Problem statement: Lines holding the string "agent" are the ones to copy from this listing.

Supplied information:
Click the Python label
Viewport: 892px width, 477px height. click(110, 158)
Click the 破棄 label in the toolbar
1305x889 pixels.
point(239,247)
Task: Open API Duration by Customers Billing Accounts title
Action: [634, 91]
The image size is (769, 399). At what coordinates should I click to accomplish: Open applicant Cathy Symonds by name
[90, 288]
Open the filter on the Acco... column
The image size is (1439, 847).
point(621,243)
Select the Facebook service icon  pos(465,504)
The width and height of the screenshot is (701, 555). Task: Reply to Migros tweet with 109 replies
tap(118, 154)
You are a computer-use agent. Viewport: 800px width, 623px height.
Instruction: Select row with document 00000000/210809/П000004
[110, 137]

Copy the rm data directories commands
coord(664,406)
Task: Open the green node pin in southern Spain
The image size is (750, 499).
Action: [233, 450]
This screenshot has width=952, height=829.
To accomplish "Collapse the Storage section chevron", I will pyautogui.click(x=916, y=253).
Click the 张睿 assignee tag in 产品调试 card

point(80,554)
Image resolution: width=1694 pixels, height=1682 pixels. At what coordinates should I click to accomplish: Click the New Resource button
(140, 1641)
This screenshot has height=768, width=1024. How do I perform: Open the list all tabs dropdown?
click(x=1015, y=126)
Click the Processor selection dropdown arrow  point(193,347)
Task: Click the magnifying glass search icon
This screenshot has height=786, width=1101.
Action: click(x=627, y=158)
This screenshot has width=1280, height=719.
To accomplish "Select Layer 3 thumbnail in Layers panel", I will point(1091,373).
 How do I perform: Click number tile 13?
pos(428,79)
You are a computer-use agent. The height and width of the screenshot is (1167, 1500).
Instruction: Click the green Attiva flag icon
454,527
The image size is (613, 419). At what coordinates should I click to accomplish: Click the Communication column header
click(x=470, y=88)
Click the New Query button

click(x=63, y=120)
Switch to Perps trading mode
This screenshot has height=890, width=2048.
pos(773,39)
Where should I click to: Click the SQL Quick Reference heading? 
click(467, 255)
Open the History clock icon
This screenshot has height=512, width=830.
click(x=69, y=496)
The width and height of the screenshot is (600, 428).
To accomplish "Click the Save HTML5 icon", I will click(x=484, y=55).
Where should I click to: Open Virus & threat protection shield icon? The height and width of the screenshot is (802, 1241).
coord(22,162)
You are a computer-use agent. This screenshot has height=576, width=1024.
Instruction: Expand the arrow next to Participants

Solution:
You are a computer-use agent. Viewport: 800px width, 623px height.
You are a computer-use agent. The height and width of the screenshot is (1167, 1500).
You are a computer-use agent. This screenshot has height=576, width=1024.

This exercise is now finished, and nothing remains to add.